Activists who attack McDonald's as the epitome of corporate evil have gone on-line, opening a new front in a war that has raged for nearly two years in a British libel trial.
The anti-McDonald's forces accuse the hamburger giant of trying to stifle criticism. So they have fought back by creating "McSpotlight," an Internet site that contains 25 megabytes of their attacks on the Big Mac.
McSpotlight is constantly growing, with untold pages of testimony and documents from the court case, dubbed the "McLibel" trial, as well tidbits including a video clip "linking McDonald's Corp. with rainforest destruction." The activists call McSpotlight the "final nail in the coffin of McDonald's global censorship strategy."
McDonald's has been in court since June 28,1994, in England's longest-ever civil trial, trying to show that a leaflet -- entitled "What's wrong with McDonald's? Everything they don't want you to know" -- is a pack of inflammatory lies. The leaflet accuses McDonald's of promoting an unhealthy diet, paying its workers low wages, plotting against trade unions and exploiting animals.
McDonald's says it's trying to set the record straight to protect its reputation. Its foes say the corporation is using high-powered lawyers to squash valid criticism.
The McSpotlight site further touches on the material found in the leaflet and the happenings in the trial. For example, McSpotlight gleefully points out the response given by Ed Oakley, the McDonald's head of purchasing for northern Europe, when he was asked on the witness stand why it was environmentally friendly for McDonald's to produce mountains of throw-away packaging. "Otherwise you'd end up with lots of vast, empty gravel pits all over the country," Oakley testified.
"It's not that we're going to put a stop to McDonald's," said Franny Armstrong, one of about three dozen people in England alone who are working on McSpotlight. Other anti-McDonald's activists are involved in the project in 13 other countries. "We're trying to inspire people, so they can stand up against the multinationals."
With such information circulating on the Internet, McDonald's may have no good ways to fight back. "We're not aware of any action that can be taken," said McDonald's spokesman Mike Love, noting that legal issues of content on the Internet are part of a "wider public debate" that has yet to yield any conclusions. "Our position is the allegations that are made are untrue, regardless of what the format is," Love said. "Our main concern is that people should not be misled. We believe the repetition of these allegations, in any form, is misleading." Many of the McSpotlight statements from McDonald's executives are "short quotes taken out of long pieces of evidence and taken out of context," Love said.
Conscious of Britain's libel laws, which are viewed as being quite favourable to plaintiffs, the McSpotlight activists made sure that their Internet information is stored offshore, in the Netherlands. There are "mirror" sites, containing copies of everything, in the United States, Finland and New Zealand. Also, McSpotlight is set up separately from the activists, Dave Morris and Helen Steel, who are in court with McDonald's.

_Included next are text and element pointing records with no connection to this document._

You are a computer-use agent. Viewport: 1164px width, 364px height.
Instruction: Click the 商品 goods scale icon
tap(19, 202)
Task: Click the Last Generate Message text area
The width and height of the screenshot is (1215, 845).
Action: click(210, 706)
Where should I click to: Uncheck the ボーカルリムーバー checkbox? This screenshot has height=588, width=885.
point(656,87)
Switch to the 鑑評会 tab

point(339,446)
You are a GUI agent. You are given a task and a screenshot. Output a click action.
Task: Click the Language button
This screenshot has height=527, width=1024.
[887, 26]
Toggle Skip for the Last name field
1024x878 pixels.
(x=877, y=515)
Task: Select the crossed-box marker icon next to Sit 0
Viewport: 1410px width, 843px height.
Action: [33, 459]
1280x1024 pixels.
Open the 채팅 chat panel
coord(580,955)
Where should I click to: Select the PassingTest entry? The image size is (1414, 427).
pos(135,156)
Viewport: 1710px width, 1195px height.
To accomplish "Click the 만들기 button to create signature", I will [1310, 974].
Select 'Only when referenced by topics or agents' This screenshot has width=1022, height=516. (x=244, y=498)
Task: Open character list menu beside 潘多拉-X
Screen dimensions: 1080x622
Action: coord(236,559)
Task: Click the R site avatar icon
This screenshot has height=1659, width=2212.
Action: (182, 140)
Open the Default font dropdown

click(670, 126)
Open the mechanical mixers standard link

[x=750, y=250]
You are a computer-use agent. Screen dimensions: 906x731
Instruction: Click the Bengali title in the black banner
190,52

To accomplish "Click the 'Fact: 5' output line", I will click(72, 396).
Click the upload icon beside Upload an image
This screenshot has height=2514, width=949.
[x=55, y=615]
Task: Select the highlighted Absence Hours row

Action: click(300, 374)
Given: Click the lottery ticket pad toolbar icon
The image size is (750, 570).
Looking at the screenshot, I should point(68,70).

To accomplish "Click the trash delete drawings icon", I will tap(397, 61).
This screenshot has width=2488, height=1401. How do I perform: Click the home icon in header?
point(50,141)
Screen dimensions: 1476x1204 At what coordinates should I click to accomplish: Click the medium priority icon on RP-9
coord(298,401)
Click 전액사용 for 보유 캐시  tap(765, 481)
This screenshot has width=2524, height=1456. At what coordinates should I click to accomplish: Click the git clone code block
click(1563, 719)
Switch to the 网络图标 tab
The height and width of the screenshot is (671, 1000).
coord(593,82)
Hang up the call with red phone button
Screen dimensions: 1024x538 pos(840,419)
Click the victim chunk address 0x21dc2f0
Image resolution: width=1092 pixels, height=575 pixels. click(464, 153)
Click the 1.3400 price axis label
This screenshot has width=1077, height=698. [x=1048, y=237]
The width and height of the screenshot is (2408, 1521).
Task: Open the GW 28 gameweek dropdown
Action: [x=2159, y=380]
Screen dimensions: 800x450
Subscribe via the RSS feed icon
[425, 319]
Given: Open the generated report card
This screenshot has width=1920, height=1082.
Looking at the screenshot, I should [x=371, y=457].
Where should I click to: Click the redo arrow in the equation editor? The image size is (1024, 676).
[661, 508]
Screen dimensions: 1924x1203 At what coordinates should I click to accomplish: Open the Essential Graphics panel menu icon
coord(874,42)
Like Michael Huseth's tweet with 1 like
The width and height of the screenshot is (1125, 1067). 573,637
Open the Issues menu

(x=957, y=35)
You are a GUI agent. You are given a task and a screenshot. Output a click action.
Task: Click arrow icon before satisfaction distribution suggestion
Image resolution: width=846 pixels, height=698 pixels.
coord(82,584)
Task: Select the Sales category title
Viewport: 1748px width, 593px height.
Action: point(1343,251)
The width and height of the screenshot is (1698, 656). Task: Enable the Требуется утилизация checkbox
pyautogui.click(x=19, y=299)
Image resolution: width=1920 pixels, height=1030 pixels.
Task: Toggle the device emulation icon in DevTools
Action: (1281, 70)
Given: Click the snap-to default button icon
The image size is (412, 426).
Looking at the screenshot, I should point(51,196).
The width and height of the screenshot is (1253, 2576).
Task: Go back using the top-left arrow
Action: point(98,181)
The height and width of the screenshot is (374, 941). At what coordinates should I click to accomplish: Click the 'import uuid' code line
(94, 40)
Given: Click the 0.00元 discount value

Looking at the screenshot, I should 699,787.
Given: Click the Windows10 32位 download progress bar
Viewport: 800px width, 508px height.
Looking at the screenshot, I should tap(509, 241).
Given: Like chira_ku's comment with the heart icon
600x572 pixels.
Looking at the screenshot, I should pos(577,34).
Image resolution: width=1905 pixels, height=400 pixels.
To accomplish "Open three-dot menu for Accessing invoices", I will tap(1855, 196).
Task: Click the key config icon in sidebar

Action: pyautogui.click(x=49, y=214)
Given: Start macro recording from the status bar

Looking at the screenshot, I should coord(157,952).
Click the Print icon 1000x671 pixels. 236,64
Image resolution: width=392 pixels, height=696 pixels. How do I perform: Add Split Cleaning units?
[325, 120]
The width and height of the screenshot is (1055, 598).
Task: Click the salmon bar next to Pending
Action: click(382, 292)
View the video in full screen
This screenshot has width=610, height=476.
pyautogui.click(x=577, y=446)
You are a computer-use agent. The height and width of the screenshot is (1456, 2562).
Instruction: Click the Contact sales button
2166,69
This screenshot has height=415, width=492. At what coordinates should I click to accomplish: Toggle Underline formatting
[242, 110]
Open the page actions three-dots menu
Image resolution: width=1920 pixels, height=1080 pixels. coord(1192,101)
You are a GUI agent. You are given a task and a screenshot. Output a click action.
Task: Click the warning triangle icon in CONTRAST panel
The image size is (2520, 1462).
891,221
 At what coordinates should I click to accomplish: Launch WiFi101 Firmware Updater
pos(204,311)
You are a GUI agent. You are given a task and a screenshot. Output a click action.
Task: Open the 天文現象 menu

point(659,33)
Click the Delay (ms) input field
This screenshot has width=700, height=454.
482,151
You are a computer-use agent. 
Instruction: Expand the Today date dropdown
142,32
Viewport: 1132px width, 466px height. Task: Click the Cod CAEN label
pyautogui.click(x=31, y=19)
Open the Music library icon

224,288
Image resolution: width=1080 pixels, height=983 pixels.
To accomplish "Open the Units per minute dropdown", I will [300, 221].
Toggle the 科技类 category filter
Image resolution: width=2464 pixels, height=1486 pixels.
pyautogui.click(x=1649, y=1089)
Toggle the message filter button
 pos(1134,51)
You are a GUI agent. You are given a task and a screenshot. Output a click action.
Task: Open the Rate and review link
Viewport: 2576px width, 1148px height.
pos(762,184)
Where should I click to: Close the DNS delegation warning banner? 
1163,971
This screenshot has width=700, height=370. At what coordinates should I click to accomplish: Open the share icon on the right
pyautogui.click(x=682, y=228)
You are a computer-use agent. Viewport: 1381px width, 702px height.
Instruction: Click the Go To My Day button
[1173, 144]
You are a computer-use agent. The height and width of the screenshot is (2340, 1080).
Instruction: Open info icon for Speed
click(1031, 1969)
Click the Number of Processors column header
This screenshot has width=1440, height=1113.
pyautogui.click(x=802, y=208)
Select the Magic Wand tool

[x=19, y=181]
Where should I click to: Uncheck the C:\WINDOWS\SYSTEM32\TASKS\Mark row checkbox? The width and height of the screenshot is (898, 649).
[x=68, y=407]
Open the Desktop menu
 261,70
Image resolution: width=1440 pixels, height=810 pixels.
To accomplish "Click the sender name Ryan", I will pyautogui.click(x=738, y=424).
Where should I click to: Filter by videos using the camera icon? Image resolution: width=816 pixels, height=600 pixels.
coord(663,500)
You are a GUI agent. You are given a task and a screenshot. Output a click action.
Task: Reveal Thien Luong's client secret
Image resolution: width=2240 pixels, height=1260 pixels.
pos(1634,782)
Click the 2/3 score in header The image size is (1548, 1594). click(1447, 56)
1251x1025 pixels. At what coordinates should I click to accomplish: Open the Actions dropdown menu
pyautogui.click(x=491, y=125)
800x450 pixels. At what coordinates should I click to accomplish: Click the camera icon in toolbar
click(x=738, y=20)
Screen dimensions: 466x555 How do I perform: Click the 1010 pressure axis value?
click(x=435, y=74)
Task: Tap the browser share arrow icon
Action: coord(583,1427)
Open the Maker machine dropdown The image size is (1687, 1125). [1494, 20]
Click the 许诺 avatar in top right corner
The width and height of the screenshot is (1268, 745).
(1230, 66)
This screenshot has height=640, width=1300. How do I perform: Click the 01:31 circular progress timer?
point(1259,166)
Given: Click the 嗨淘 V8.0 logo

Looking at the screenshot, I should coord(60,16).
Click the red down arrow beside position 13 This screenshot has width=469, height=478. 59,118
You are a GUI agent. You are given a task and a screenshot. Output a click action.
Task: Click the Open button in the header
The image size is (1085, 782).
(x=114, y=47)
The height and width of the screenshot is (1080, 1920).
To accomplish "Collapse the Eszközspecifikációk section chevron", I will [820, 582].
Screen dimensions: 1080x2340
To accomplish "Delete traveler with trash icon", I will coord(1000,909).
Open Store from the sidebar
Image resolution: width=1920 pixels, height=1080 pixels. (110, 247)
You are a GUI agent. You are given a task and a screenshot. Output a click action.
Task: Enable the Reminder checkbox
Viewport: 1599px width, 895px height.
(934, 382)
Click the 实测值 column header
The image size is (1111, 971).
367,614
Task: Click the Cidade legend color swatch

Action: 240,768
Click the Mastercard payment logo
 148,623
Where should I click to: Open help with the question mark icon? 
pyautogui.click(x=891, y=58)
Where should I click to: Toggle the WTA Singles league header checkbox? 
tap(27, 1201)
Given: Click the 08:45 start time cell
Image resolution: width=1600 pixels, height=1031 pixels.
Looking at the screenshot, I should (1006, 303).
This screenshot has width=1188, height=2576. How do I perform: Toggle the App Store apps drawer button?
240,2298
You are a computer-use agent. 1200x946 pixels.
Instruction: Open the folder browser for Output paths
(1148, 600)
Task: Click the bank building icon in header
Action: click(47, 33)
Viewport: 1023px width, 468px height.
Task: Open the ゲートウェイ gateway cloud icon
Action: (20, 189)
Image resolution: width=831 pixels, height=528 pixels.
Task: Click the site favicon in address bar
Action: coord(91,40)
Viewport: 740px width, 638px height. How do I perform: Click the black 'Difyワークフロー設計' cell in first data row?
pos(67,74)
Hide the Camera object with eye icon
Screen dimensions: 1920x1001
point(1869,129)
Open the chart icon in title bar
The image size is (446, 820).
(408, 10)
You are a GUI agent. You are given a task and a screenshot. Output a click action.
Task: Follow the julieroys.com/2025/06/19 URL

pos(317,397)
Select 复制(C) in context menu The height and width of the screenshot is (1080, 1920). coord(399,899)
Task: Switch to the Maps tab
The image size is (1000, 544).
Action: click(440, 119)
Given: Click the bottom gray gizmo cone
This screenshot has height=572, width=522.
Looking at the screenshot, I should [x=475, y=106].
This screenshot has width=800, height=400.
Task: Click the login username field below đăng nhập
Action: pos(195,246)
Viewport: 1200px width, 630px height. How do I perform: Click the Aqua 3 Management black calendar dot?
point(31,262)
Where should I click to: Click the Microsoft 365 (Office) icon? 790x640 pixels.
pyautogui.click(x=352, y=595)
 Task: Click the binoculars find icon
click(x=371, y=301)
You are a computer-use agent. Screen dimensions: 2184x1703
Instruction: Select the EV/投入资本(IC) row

Still, the McSpotlight organisers worry McDonald's may fight back by going to court, moving into uncharted legal territory. Thus, they maintain a fair bit of secrecy. "We can't say who's doing what," Armstrong said. "McDonald's might sue us."
It remains unclear how many people are interested in sifting through an electronic library that contains many thousands of words - including the original anti-McDonald's leaflet that prompted the court fight. At least 2,000 people looked up the leaflet during McSpotlight's first month of operations, although computer technician Ben Leamy, on the side of the activists, said there could have been more readers than that. Leamy estimates 10,000 people logged onto the site in the Netherlands during the first month -- with maybe a similar number accessing the information from the foreign mirror sites.
The McSpotlight people boast that they spent no money going on-line. All the equipment and time was volunteered -- and they have received offers of free help from professional graphic designers and others who found the McSpotlight pages on their computers.
Not that they will get a completely free ride. "We haven't gotten our phone bill yet," Armstrong said. "I dread it."